DAVID Cameron has refused to say whether ministers will be free to campaign for Britain to leave the EU in the forthcoming referendum.
The Prime Minister said he had been “misinterpreted” after widespread reports claimed he had ruled out allowing members of the government to follow their conscience on the key issue.
You are going to have to take this step by stepDavid Cameron
And he insisted he would not answer “hypothetical” questions about what the arrangements would be after he has finished his drive to renegotiate the UK’s membership terms.
Speaking at a press conference yesterday at the end of the G7 summit in Germany, Mr Cameron said: “It is clear to me that what I said yesterday was misinterpreted. I was clearly referring to the process of renegotiation.
“But the point is this. I have always said what I want is an outcome for Britain that keeps us in a reformed EU. But I have also said we don’t know the outcome of these negotiations, which is why I have always said I rule nothing out.

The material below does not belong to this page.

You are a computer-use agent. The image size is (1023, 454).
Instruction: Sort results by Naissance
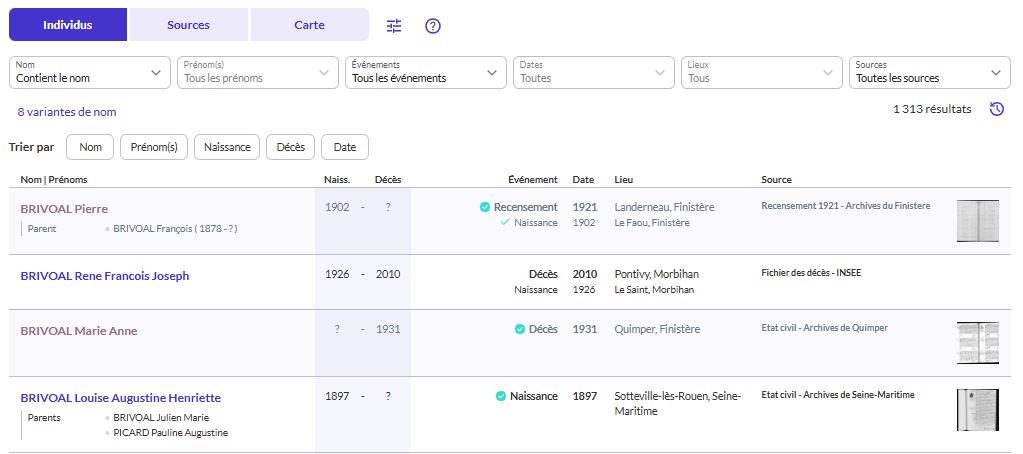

“Therefore it would be wrong to answer hypothetical questions. I know that can be frustrating. I know you want to jump to the end of the process and have all the questions answered now about the end of that process. That is not going to be possible. You are going to have to take this stage by stage, step by step, and you will get the answers.”
The Prime Minister said he had decided to restate his position after reading the reports of his comments in the press.

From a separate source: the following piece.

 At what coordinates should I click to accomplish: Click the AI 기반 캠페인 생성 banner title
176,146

“What I said is, if you want to be part of the government, you have to take the view that we are engaged in an exercise of renegotiation to have a referendum that will lead to a successful outcome,” Mr Cameron said.

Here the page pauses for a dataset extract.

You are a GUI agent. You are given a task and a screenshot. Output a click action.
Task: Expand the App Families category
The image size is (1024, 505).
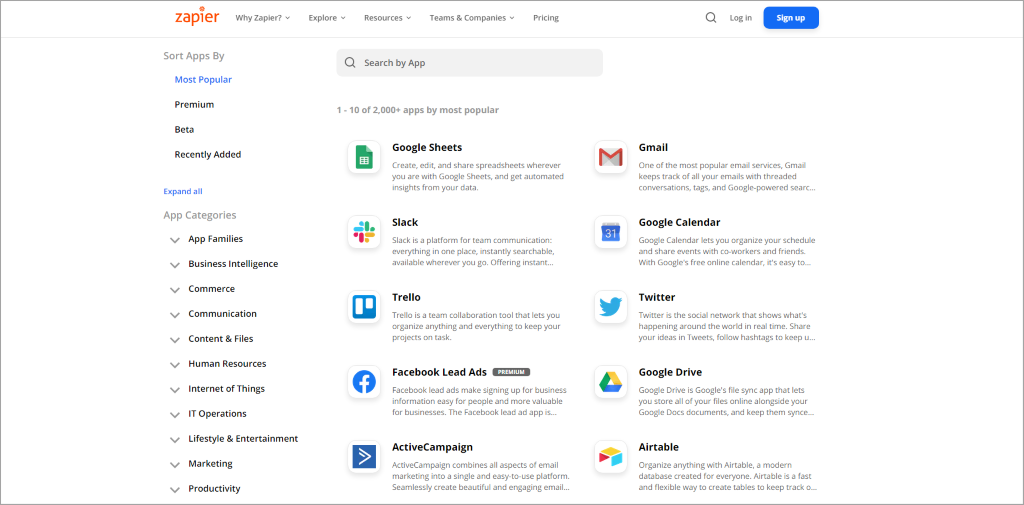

“That is what I said. I feel that there was a misinterpretation which is why I woke up and read the newspapers and thought, ‘I will repeat what I said and make that very clear’.”
He denied the Tories’ difficulties over Europe were an echo of their 1990s splits. “The Conservative Party is delighted that we have got a renegotiation, reform and referendum agenda. There’s complete unity about that, how the manifesto set that out.”
He added there was “real unity” behind his plan, which was “right for the country”. “In the end that’s what this is about: what is in Britain’s national interest. I believe it’s in our national interest to try and make changes in the European Union, changes in our membership, and then give the final decision to the British people.”
He refused to be drawn on whether a minister could remain in the government if he or she disagreed with that “clear view”.
Former cabinet minister John Redwood said up to 200 Tory MPs, out of 330, could be prepared to join a new Eurosceptic grouping, formed to press for a radical renegotiation of the terms of Britain’s membership.